A fetch command can either retrieve table data as a NumPy recarray or a as a list of dict

data = query.fetch() # NumPy recarray
data = query.fetch(as_dict=True) # List of `dict`

In some cases, the amount of data returned by fetch can be quite large; it can be useful to use the size_on_disk attribute to determine if running a bare fetch would be wise. Please note that it is only currently possible to query the size of entire tables stored directly in the database at this time.

Separate variables

name, img = query.fetch1('mouse_id', 'dob')  # when query has exactly one entity
name, img = query.fetch('mouse_id', 'dob')   # [mouse_id, ...] [dob, ...]

Primary key values

keydict = tab.fetch1("KEY")  # single key dict when tab has exactly one entity
keylist = tab.fetch("KEY")   # list of key dictionaries [{}, ...]

KEY can also used when returning attribute values as separate variables, such that one of the returned variables contains the entire primary keys.

Sorting results

To sort the result, use the order_by keyword argument.

data = query.fetch(order_by='mouse_id')                # ascending order
data = query.fetch(order_by='mouse_id desc')           # descending order
data = query.fetch(order_by=('mouse_id', 'dob'))       # by ID first, dob second
data = query.fetch(order_by='KEY')                     # sort by the primary key

The order_by argument can be a string specifying the attribute to sort by. By default the sort is in ascending order. Use 'attr desc' to sort in descending order by attribute attr. The value can also be a sequence of strings, in which case, the sort performed on all the attributes jointly in the order specified.
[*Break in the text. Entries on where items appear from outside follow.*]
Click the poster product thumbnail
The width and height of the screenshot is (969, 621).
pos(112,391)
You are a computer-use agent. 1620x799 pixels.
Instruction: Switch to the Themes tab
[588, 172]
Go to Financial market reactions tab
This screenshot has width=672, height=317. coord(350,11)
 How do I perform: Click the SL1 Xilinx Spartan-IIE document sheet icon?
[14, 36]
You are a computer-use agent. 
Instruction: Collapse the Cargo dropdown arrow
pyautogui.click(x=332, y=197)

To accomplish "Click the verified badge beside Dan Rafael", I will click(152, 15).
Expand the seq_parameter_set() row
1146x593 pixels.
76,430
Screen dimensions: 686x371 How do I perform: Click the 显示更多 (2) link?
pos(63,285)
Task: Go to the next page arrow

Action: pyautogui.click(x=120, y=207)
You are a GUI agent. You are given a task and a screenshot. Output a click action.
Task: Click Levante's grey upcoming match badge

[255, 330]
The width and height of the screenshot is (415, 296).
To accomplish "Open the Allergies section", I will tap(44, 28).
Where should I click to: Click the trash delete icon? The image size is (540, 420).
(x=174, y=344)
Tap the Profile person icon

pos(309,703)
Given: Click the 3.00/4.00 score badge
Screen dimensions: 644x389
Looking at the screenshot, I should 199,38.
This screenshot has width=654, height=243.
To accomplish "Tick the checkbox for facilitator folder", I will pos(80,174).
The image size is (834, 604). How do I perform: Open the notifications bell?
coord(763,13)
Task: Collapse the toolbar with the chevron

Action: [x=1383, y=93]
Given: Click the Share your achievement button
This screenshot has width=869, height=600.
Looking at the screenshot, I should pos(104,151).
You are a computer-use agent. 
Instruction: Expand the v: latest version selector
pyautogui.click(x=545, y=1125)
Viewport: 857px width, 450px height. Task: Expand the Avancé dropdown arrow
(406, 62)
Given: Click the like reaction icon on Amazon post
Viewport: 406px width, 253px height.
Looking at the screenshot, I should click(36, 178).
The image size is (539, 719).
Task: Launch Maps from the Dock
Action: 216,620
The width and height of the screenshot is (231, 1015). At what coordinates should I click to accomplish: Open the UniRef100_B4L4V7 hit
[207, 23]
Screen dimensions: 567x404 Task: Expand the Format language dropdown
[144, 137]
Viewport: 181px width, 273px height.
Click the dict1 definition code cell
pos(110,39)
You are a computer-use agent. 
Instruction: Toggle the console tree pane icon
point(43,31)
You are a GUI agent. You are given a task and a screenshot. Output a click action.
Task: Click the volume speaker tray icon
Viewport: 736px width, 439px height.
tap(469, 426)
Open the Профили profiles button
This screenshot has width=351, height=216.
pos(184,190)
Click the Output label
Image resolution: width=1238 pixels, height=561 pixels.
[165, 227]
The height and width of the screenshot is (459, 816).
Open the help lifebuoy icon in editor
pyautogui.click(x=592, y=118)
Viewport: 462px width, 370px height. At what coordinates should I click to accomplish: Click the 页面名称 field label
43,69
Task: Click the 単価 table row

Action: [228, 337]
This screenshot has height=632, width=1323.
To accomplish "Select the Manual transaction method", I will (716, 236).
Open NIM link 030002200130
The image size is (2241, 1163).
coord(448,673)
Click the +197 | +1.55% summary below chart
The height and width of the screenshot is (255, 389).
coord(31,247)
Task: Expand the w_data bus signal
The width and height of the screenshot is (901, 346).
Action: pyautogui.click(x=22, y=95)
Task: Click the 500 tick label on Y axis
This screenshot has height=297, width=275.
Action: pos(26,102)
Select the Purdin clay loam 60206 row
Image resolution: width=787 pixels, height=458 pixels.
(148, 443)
The special attribute named 'KEY' represents the primary key attributes in order that they appear in the index. Otherwise, this name can be used as any other argument.

If an attribute happens to be a SQL reserved word, it needs to be enclosed in backquotes. For example:

data = query.fetch(order_by='`select` desc')

The order_by value is eventually passed to the ORDER BY clause.

Limiting results

Similar to sorting, the limit and offset arguments can be used to limit the result to a subset of entities.

data = query.fetch(order_by='mouse_id', limit=10, offset=5)

Note that an offset cannot be used without specifying a limit as well.

Usage with Pandas

The pandas library is a popular library for data analysis in Python which can easily be used with DataJoint query results. Since the records returned by fetch() are contained within a numpy.recarray, they can be easily converted to pandas.DataFrame objects by passing them into the pandas.DataFrame constructor. For example:

import pandas as pd
frame = pd.DataFrame(tab.fetch())

Calling fetch() with the argument format="frame" returns results as pandas.DataFrame objects indexed by the table's primary key attributes.

frame = tab.fetch(format="frame")

Returning results as a DataFrame is not possible when fetching a particular subset of attributes or when as_dict is set to True.

Drop

The drop method completely removes a table from the database, including its definition. It also removes all dependent tables, recursively. DataJoint will first display the tables being dropped and the number of entities in each before prompting the user for confirmation to proceed.

The drop method is often used during initial design to allow altered table definitions to take effect.

# drop the Person table from its schema
Person.drop()